[Element and text position data]
(begin)

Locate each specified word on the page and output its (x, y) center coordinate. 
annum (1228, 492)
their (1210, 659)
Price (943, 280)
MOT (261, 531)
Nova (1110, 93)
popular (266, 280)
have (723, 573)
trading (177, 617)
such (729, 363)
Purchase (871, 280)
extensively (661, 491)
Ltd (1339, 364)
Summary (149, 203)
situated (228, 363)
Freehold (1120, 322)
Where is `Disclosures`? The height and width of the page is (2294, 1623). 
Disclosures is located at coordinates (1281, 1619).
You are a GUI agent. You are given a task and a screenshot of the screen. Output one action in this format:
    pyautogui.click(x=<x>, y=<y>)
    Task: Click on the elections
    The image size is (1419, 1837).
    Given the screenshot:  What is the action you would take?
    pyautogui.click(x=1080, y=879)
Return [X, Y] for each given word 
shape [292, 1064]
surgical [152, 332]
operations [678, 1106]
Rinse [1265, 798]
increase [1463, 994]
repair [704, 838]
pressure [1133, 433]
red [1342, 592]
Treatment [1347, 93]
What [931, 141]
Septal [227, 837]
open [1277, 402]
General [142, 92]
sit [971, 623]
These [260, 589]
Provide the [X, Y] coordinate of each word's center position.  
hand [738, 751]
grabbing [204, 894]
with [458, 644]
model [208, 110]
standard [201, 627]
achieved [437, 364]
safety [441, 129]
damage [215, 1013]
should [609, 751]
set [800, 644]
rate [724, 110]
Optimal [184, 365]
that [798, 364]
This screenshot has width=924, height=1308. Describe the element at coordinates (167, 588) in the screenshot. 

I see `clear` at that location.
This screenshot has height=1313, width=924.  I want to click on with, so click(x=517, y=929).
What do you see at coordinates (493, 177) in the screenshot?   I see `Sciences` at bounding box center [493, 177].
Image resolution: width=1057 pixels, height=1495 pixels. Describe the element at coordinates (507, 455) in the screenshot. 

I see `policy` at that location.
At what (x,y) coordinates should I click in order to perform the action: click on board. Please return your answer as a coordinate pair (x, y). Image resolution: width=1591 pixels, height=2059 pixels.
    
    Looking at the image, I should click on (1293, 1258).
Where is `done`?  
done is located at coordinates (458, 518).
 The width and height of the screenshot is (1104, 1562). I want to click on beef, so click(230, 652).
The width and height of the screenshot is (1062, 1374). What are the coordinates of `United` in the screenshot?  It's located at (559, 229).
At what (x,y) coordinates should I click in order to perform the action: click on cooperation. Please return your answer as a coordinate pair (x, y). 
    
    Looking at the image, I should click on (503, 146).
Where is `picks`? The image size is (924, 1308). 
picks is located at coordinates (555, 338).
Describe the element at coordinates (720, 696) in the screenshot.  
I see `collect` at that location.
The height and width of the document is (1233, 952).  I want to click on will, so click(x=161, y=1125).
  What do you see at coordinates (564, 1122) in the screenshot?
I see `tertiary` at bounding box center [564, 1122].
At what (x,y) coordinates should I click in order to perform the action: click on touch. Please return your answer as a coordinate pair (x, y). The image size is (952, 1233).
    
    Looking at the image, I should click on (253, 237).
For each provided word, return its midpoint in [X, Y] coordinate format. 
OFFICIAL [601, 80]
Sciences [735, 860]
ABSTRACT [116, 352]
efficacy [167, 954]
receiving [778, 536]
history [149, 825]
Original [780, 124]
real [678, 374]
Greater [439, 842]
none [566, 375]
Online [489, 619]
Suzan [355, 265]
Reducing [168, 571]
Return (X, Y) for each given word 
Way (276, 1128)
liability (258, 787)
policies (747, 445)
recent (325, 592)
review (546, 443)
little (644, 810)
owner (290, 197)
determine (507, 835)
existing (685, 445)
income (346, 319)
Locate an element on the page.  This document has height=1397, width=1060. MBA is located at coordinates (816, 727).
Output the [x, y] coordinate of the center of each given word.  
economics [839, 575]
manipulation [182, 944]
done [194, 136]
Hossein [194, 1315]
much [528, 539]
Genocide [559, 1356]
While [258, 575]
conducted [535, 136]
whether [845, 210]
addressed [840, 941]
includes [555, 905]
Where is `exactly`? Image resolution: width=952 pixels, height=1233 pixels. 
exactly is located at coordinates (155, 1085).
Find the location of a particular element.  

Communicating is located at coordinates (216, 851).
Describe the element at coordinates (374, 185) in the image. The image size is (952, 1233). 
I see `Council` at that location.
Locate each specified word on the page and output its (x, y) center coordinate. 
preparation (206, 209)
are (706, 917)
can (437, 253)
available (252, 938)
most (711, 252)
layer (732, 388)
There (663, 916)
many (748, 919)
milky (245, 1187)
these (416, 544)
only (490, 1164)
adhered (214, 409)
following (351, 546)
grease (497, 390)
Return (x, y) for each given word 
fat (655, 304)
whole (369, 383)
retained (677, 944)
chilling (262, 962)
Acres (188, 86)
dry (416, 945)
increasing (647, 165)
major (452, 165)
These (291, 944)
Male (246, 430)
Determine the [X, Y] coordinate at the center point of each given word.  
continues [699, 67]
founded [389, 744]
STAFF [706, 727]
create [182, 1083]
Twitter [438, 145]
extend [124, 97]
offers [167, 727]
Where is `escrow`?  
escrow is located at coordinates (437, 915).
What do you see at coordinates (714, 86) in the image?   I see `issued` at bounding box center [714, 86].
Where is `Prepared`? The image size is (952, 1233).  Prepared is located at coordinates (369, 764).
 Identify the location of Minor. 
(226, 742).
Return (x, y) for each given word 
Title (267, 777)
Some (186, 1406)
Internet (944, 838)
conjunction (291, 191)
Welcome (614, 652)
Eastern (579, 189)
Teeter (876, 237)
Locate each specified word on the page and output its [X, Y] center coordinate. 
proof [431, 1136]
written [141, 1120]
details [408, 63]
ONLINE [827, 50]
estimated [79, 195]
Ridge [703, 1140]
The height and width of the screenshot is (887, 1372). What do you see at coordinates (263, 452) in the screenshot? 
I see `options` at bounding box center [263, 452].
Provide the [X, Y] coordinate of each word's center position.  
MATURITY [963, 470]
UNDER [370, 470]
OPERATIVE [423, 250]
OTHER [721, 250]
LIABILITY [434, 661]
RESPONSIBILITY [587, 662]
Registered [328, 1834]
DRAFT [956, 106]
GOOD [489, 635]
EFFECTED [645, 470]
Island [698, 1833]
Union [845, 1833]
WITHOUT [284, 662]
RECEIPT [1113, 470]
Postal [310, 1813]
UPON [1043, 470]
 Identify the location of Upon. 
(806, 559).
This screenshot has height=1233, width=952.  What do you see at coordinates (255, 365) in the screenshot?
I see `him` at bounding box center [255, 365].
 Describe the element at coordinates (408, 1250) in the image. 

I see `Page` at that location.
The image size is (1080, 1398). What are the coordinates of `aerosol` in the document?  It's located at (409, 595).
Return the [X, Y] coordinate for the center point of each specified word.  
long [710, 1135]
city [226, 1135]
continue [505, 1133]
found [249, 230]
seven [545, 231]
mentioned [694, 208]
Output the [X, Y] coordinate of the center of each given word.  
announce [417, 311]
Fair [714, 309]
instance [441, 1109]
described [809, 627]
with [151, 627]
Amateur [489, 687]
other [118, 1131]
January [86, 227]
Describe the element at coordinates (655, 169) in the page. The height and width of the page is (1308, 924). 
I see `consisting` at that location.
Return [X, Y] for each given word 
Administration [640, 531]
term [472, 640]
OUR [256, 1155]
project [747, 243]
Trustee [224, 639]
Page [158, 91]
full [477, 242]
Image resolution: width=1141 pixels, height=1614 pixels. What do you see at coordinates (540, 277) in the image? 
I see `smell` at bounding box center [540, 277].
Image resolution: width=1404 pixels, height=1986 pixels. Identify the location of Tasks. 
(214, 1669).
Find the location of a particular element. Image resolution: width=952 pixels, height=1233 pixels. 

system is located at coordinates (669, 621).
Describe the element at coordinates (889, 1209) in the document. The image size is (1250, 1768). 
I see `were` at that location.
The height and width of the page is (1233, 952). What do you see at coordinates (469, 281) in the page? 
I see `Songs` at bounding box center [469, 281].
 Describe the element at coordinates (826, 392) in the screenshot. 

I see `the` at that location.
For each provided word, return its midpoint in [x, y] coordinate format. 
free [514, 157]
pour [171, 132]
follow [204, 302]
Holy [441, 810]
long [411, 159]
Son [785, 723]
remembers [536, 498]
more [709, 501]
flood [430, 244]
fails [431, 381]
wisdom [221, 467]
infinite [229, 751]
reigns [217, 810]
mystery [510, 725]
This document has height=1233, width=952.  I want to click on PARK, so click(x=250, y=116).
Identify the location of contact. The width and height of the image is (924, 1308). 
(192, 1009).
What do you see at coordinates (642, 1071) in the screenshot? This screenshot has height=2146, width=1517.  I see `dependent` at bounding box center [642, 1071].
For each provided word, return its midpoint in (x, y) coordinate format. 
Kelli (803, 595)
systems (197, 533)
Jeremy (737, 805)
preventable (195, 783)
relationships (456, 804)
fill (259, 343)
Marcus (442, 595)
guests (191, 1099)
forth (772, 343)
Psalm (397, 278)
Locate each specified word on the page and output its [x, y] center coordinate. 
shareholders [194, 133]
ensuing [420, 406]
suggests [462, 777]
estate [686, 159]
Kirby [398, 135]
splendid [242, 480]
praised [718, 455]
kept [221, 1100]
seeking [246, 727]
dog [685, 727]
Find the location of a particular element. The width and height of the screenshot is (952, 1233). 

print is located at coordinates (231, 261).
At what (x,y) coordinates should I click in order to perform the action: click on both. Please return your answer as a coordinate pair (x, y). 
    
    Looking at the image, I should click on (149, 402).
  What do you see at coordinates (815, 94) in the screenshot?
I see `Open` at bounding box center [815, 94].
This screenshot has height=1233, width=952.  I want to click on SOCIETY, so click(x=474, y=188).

(end)

Please copy the rows above word for word, starting at the line that contains "The height and width of the screenshot" and stopping after the line that contains "system is located at coordinates (669, 621).".

* **Solution to this problem**
The height and width of the screenshot is (887, 1372). What do you see at coordinates (263, 452) in the screenshot? 
I see `options` at bounding box center [263, 452].
Provide the [X, Y] coordinate of each word's center position.  
MATURITY [963, 470]
UNDER [370, 470]
OPERATIVE [423, 250]
OTHER [721, 250]
LIABILITY [434, 661]
RESPONSIBILITY [587, 662]
Registered [328, 1834]
DRAFT [956, 106]
GOOD [489, 635]
EFFECTED [645, 470]
Island [698, 1833]
Union [845, 1833]
WITHOUT [284, 662]
RECEIPT [1113, 470]
Postal [310, 1813]
UPON [1043, 470]
 Identify the location of Upon. 
(806, 559).
This screenshot has height=1233, width=952.  What do you see at coordinates (255, 365) in the screenshot?
I see `him` at bounding box center [255, 365].
 Describe the element at coordinates (408, 1250) in the image. 

I see `Page` at that location.
The image size is (1080, 1398). What are the coordinates of `aerosol` in the document?  It's located at (409, 595).
Return the [X, Y] coordinate for the center point of each specified word.  
long [710, 1135]
city [226, 1135]
continue [505, 1133]
found [249, 230]
seven [545, 231]
mentioned [694, 208]
Output the [X, Y] coordinate of the center of each given word.  
announce [417, 311]
Fair [714, 309]
instance [441, 1109]
described [809, 627]
with [151, 627]
Amateur [489, 687]
other [118, 1131]
January [86, 227]
Describe the element at coordinates (655, 169) in the page. The height and width of the page is (1308, 924). 
I see `consisting` at that location.
Return [X, Y] for each given word 
Administration [640, 531]
term [472, 640]
OUR [256, 1155]
project [747, 243]
Trustee [224, 639]
Page [158, 91]
full [477, 242]
Image resolution: width=1141 pixels, height=1614 pixels. What do you see at coordinates (540, 277) in the image? 
I see `smell` at bounding box center [540, 277].
Image resolution: width=1404 pixels, height=1986 pixels. Identify the location of Tasks. 
(214, 1669).
Find the location of a particular element. Image resolution: width=952 pixels, height=1233 pixels. 

system is located at coordinates (669, 621).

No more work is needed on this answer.